Logo Questions Linux Laravel Mysql Ubuntu Git Menu
 

JPA Database structure for internationalisation

Tags:

java

jpa

I am trying to get a JPA implementation of a simple approach to internationalisation. I want to have a table of translated strings that I can reference in multiple fields in multiple tables. So all text occurrences in all tables will be replaced by a reference to the translated strings table. In combination with a language id, this would give a unique row in the translated strings table for that particular field. For example, consider a schema that has entities Course and Module as follows :-

Course int course_id, int name, int description

Module int module_id, int name

The course.name, course.description and module.name are all referencing the id field of the translated strings table :-

TranslatedString int id, String lang, String content

That all seems simple enough. I get one table for all strings that could be internationalised and that table is used across all the other tables.

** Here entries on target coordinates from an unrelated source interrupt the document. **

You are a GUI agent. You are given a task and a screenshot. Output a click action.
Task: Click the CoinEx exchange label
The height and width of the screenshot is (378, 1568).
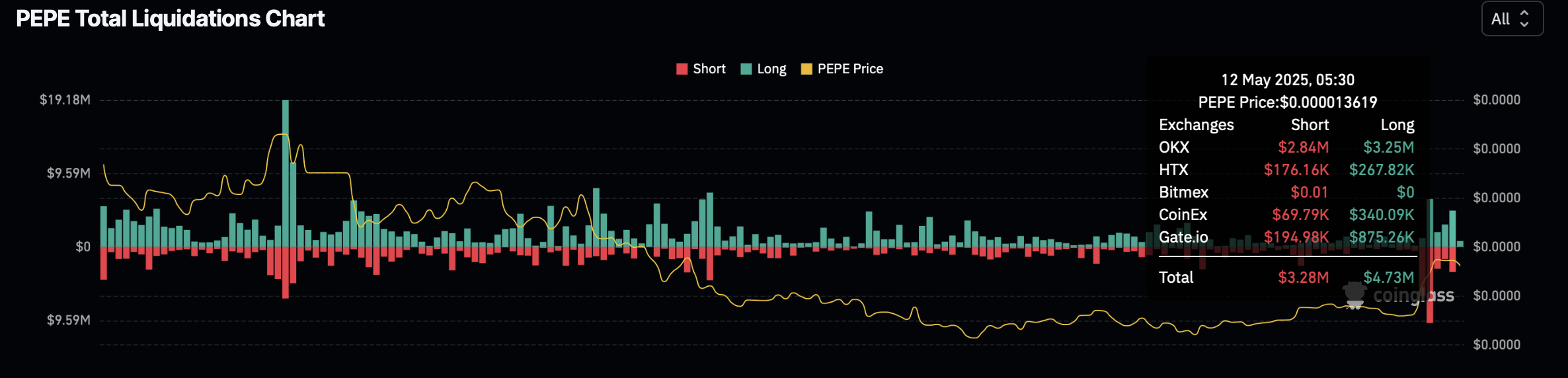[1183, 215]
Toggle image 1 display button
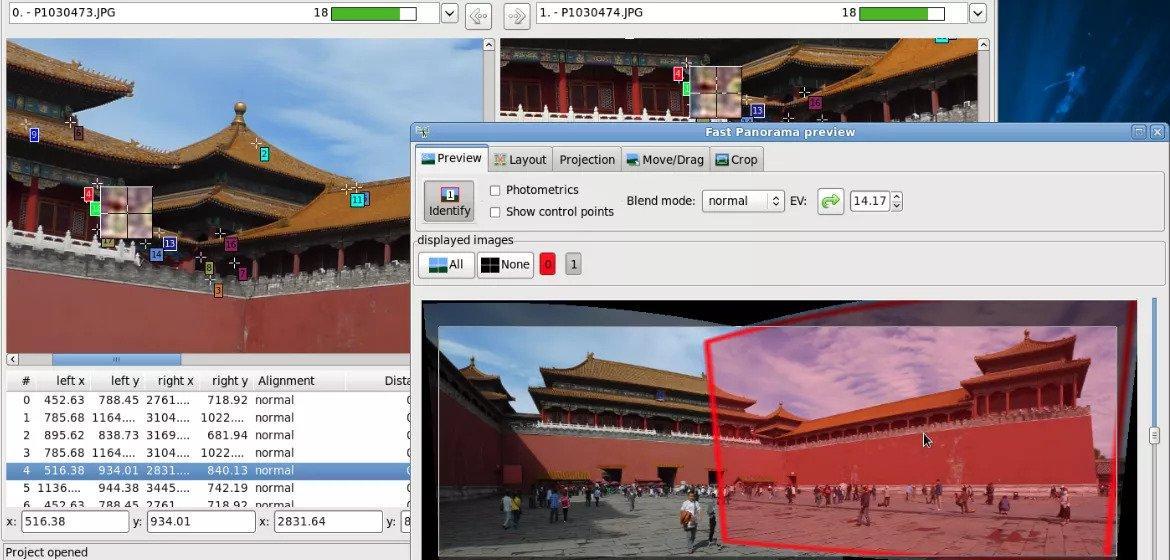This screenshot has height=560, width=1170. tap(573, 265)
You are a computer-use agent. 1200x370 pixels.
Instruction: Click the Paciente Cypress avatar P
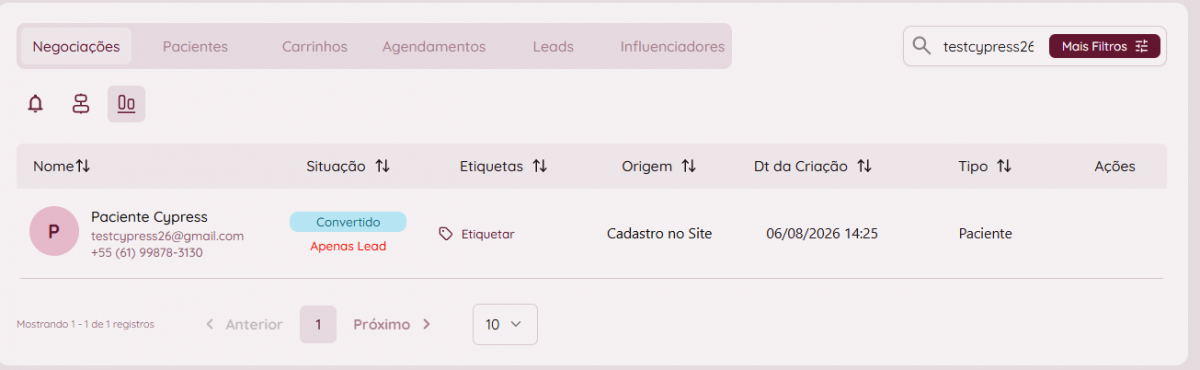[x=54, y=232]
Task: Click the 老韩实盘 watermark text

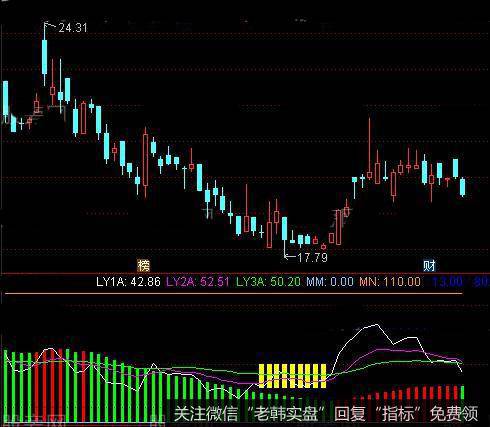Action: 286,414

How might I do this in JPA, using eclipselink 2.4?

I've looked at embedded ElementCollection, ala this... JPA 2.0: Mapping a Map - it isn't exactly what i'm after cos it looks like it is relating the translated strings table to the pk of the owning table. This means I can only have one translatable string field per entity (unless I add new join columns into the translatable strings table, which defeats the point, its the opposite of what I am trying to do). I'm also not clear on how this would work across entites, presumably the id of each entity would have to use a database wide sequence to ensure uniqueness of the translatable strings table.

BTW, I tried the example as laid out in that link and it didn't work for me - as soon as the entity had a localizedString map added, persisting it caused the client side to bomb but no obvious error on the server side and nothing persisted in the DB :S

I been around the houses on this about 9 hours so far, I've looked at this Internationalization with Hibernate which appears to be trying to do the same thing as the link above (without the table definitions it hard to see what he achieved). Any help would be gratefully achieved at this point...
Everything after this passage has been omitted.